WHAT NEEDS TO BE DONE:
Set down exactly the lines below, starting at the one that contains "Select the highlighted" and ending at the one that contains "Click the horizontal", with both of those lines included and nothing else.

──────── WORKING DATA

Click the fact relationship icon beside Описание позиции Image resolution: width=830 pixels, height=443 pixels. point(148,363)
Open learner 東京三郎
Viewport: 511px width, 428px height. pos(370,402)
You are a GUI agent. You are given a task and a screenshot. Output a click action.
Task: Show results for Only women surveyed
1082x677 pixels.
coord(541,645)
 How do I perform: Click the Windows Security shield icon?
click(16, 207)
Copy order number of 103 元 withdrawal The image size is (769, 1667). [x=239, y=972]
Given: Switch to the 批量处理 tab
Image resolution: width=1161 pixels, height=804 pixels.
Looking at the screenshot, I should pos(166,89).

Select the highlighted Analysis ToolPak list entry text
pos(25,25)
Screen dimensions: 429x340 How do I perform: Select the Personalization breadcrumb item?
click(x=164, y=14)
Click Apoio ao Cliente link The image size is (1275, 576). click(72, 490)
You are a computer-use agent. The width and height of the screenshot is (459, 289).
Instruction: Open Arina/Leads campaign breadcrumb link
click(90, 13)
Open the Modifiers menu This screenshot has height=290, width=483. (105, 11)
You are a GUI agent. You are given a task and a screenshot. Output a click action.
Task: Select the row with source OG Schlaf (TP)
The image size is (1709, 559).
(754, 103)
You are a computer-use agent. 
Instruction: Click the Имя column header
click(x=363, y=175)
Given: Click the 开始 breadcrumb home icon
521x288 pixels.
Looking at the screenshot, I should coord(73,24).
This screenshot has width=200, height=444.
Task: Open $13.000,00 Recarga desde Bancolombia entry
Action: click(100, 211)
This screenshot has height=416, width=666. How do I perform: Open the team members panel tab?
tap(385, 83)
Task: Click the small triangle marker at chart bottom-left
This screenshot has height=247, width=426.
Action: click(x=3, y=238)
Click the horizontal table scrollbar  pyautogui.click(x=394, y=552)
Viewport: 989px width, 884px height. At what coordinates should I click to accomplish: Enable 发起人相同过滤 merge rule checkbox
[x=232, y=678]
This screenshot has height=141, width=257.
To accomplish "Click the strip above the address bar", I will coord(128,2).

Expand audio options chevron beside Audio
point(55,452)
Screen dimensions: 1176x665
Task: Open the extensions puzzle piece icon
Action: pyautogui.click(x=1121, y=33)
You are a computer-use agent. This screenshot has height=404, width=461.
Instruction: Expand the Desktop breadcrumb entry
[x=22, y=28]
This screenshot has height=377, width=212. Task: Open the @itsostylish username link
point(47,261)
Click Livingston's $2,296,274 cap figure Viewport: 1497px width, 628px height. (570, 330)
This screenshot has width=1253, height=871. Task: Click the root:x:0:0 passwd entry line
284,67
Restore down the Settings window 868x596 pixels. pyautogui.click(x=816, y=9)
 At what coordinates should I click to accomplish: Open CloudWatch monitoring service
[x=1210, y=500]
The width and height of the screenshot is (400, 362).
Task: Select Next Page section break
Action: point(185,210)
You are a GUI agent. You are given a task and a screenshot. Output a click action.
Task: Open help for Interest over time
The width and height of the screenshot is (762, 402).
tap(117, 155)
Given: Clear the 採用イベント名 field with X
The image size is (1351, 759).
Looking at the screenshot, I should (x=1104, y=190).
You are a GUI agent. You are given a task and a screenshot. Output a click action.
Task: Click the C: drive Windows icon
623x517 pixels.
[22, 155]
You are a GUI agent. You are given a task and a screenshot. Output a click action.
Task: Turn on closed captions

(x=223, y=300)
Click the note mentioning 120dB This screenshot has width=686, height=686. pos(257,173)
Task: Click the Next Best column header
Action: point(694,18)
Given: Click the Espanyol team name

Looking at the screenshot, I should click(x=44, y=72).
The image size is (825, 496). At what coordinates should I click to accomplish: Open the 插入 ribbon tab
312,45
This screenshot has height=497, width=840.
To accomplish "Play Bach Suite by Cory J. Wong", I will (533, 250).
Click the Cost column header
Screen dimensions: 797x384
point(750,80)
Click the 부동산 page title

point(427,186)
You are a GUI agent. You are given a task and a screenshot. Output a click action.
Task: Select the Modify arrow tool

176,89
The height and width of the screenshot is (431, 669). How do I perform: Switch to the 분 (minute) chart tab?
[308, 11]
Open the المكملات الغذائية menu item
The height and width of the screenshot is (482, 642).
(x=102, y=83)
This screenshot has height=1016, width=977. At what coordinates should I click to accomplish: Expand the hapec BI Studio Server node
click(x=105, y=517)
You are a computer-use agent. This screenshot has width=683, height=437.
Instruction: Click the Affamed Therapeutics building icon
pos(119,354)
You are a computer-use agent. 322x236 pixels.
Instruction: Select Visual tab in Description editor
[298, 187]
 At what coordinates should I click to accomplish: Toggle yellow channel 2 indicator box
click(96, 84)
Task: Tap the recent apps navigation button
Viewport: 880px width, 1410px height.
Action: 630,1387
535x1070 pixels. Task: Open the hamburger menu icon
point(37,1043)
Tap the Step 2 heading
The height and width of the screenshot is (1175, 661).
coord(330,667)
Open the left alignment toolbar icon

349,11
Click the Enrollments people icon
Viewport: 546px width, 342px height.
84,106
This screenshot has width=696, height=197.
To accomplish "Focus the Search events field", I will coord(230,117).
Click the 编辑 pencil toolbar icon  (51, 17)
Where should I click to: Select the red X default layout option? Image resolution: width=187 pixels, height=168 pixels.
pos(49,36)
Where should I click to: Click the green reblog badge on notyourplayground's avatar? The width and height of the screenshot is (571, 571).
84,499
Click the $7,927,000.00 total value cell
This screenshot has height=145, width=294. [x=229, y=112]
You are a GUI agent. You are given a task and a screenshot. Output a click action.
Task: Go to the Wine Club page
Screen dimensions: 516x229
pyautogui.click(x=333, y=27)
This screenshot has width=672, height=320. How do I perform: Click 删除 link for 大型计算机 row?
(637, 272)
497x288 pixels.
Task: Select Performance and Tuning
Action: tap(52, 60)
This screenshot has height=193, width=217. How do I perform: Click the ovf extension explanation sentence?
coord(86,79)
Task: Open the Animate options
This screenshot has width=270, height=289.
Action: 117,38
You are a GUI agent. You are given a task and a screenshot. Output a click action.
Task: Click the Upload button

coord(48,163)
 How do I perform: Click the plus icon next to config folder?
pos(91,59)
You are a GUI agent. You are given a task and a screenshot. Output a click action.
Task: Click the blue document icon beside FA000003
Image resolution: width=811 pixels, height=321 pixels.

────────────────

ANSWER FOR THIS EXERCISE:
Select the highlighted Analysis ToolPak list entry text
pos(25,25)
Screen dimensions: 429x340 How do I perform: Select the Personalization breadcrumb item?
click(x=164, y=14)
Click Apoio ao Cliente link The image size is (1275, 576). click(72, 490)
You are a computer-use agent. The width and height of the screenshot is (459, 289).
Instruction: Open Arina/Leads campaign breadcrumb link
click(90, 13)
Open the Modifiers menu This screenshot has height=290, width=483. (105, 11)
You are a GUI agent. You are given a task and a screenshot. Output a click action.
Task: Select the row with source OG Schlaf (TP)
The image size is (1709, 559).
(754, 103)
You are a computer-use agent. 
Instruction: Click the Имя column header
click(x=363, y=175)
Given: Click the 开始 breadcrumb home icon
521x288 pixels.
Looking at the screenshot, I should coord(73,24).
This screenshot has width=200, height=444.
Task: Open $13.000,00 Recarga desde Bancolombia entry
Action: click(100, 211)
This screenshot has height=416, width=666. How do I perform: Open the team members panel tab?
tap(385, 83)
Task: Click the small triangle marker at chart bottom-left
This screenshot has height=247, width=426.
Action: click(x=3, y=238)
Click the horizontal table scrollbar  pyautogui.click(x=394, y=552)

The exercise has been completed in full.